Since he first started using this particular racquet and string, my son has grown about 8 inches in height and put on more than 25 pounds, most of it in the last year. Needless to say, that growth has necessitated making some changes in the way he trains, the way he moves around the court, the way he constructs and plays points, and the way he adjusts his body to be in the proper position to make his shots. And, recently, he noticed that he seems to be “shanking” balls more often which is usually an indicator of poor positioning in relation to the ball. So, he’s been working with his coach on his footwork and timing to see if he can figure out how to adjust his taller frame, longer arms and legs, and bigger feet to hit the ball on the strings rather than the expensive part of the racquet!
One of the first things my son and his coach picked up on was that his strings seemed to be losing tension rather quickly, perhaps contributing to the timing issue. He played around with the tension setting on his stringer to see if that would help. It didn’t. He then started doing a little research on the different strings on the market and tried a few different ones to see if they made a difference. They didn’t.
The next step was to look at the possibility of going back to a standard length racquet instead of the “plus” he was currently using. One of his buddies let him hit with his racquet for a couple of days, which he really liked. He felt like it gave him more power while still being able to generate enough spin to control his shots. He went over to our local tennis shop to check out a demo racquet and tried it out for a few days.
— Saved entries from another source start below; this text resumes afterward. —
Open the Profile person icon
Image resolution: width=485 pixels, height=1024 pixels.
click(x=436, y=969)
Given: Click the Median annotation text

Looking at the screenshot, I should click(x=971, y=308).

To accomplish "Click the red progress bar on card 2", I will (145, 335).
I called his coach in a panic. The idea of spending $500 or more on new racquets was NOT appealing. Did I mention that all this racquet-changing talk was going on at the same time as the Waco discussion? I asked if he (the coach) thought a racquet change was necessary or would make a significant difference in my son’s play. He said that my son had come up with the idea but that after seeing him hit with the demo racquets, he did feel that my son would benefit from a change. He assured me that changing racquets would be a slow, deliberate process and that he wouldn’t let my son make a final decision without lots of hitting time, match play, and in-depth evaluation by the coach.
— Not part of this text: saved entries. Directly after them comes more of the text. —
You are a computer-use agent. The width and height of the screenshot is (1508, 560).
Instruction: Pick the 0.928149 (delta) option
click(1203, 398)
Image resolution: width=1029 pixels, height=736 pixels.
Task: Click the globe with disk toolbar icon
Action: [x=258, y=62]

After swapping between different racquets over a 2-week period, the time had come to make a decision between the last two contenders. The day before the demo racquets were due back to the shop, my son had another lesson with his coach, the sole purpose of which was to gauge the effectiveness of each racquet across several different drills and live-ball rallies. Not only was his coach looking at the power and spin and control of each ball coming off my son’s racquet, but he was also rating the feel of my son’s ball coming off his own racquet as well. They did each drill with my son alternating between the demo racquets, and after each one the coach chose a “winner” and kept a running tally of the results. By the end of the lesson, the coach had a clear picture about which racquet was better for my son and his particular style of play.
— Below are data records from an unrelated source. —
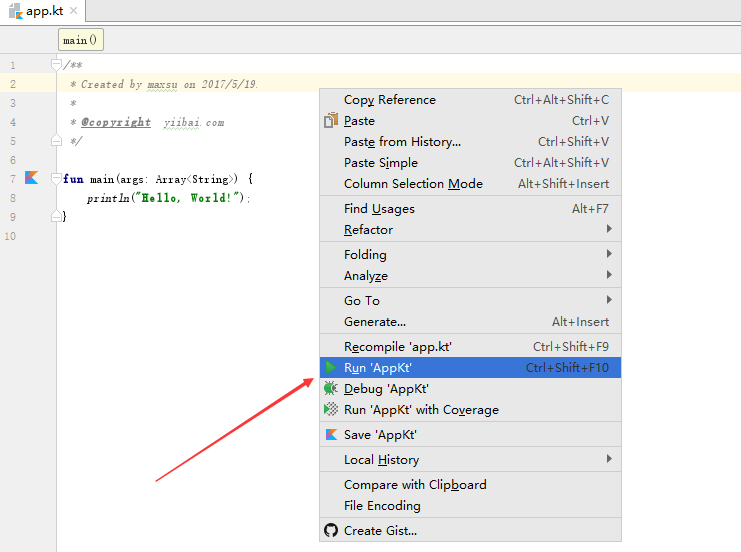The width and height of the screenshot is (741, 552).
Task: Select Copy Reference from the context menu
Action: (x=390, y=100)
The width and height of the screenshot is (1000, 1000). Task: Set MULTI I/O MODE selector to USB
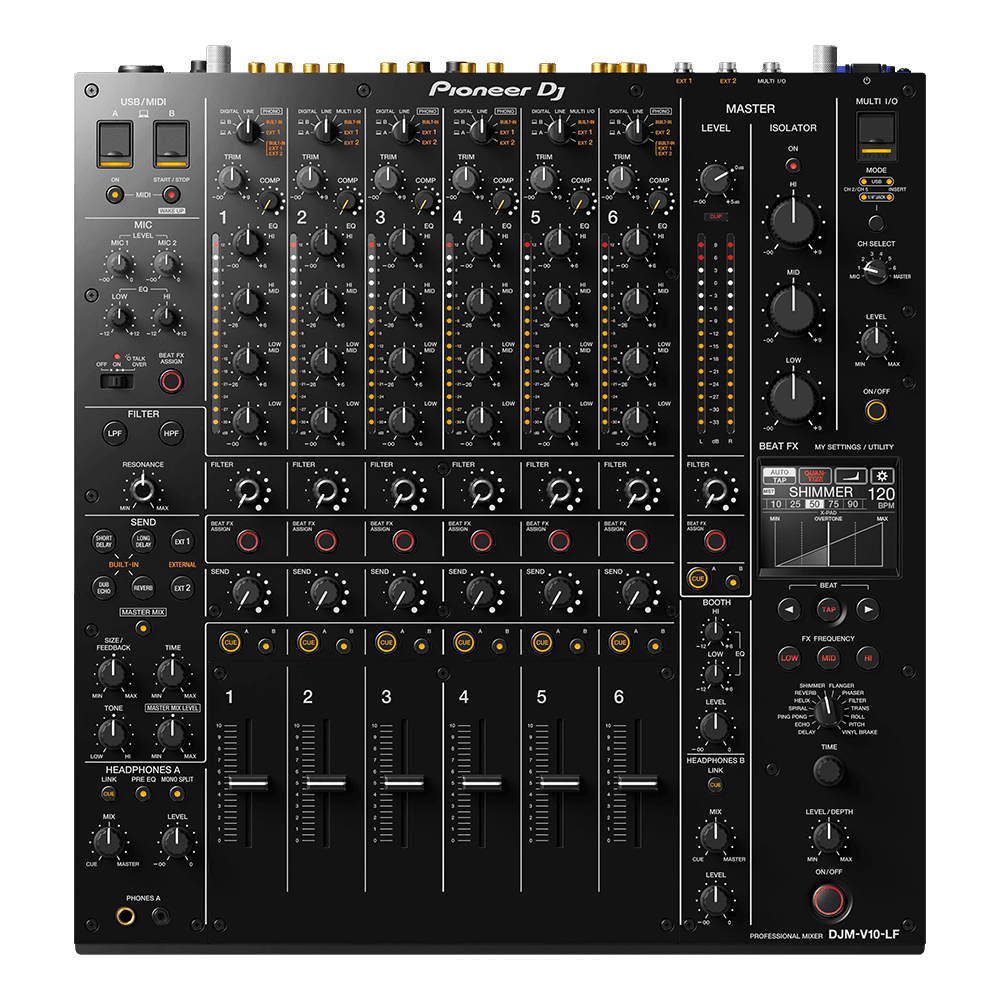(x=877, y=181)
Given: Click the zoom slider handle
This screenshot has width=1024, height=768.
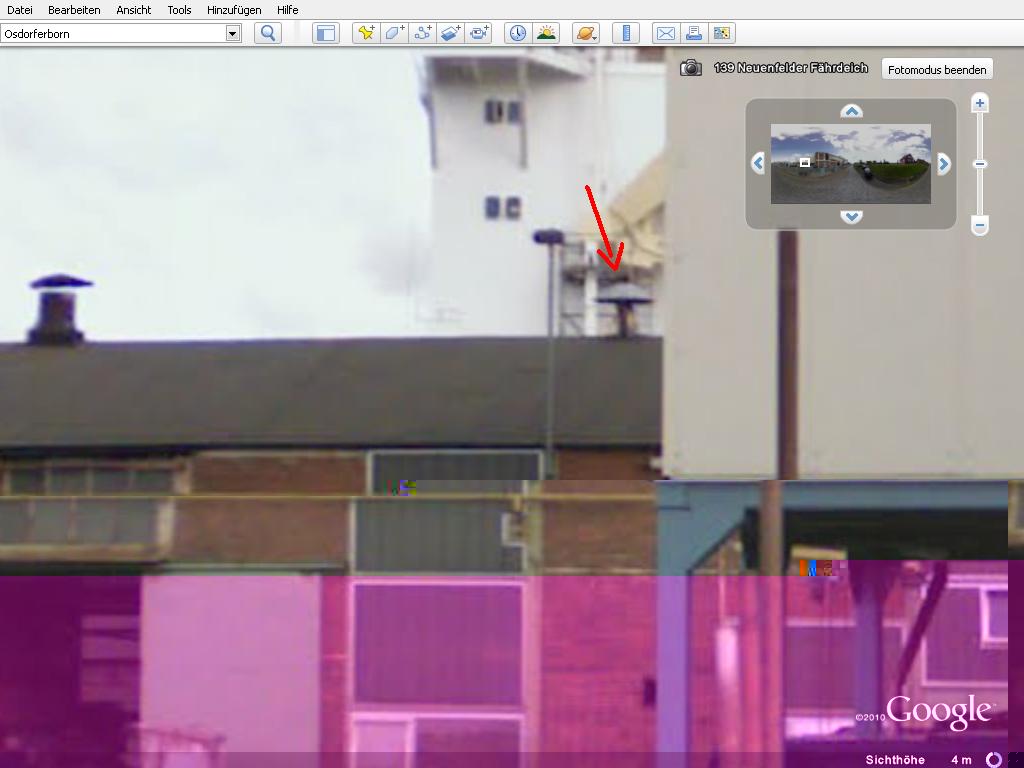Looking at the screenshot, I should click(980, 164).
But, my son still wasn’t convinced! He scheduled a practice match for the following day just to be sure he was making the right choice. After playing 3 sets over 4 hours, he finally knew which racquet was going to be his new racquet, and, it turns out, it’s the same one his coach had deemed the right one, too.
So, thanks to our friends at Your Serve and Holabird Sports, my son is now the proud owner of three new Head YouTek IG Radical MP racquets and a matching bag. The Babolats were great while they lasted – anyone in the market for some lovingly-used Aero Pro Drive Pluses???